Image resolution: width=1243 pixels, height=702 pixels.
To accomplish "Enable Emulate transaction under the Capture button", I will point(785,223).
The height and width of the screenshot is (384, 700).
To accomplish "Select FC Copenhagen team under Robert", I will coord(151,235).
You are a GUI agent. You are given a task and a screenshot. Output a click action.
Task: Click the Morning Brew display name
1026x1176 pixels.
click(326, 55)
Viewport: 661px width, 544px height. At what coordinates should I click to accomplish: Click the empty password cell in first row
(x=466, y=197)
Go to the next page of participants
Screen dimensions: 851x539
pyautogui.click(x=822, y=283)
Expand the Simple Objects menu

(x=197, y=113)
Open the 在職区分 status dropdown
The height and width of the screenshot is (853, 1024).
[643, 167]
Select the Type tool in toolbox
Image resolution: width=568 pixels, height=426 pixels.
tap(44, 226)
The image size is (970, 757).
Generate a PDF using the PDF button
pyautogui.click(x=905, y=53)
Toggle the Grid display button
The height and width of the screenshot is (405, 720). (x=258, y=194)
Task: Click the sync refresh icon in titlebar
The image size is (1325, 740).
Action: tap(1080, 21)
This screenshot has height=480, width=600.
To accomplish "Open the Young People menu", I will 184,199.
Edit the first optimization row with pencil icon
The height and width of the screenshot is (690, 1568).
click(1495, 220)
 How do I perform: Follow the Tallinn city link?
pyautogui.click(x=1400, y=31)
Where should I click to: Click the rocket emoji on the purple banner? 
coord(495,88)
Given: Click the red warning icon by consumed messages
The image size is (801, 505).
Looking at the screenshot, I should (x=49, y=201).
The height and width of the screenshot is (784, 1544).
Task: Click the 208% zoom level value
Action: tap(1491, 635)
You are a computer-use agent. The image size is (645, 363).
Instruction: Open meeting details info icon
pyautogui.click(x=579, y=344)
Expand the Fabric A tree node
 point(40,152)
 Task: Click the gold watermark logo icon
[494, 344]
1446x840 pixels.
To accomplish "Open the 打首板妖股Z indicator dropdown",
·····
▸ **Task details**:
Output the line holding "Instruction: Open meeting details info icon", then every later line through the end of the records above, exactly as given and nothing else.

▸ **Solution to the problem**:
Instruction: Open meeting details info icon
pyautogui.click(x=579, y=344)
Expand the Fabric A tree node
 point(40,152)
 Task: Click the gold watermark logo icon
[494, 344]
1446x840 pixels.
To accomplish "Open the 打首板妖股Z indicator dropdown",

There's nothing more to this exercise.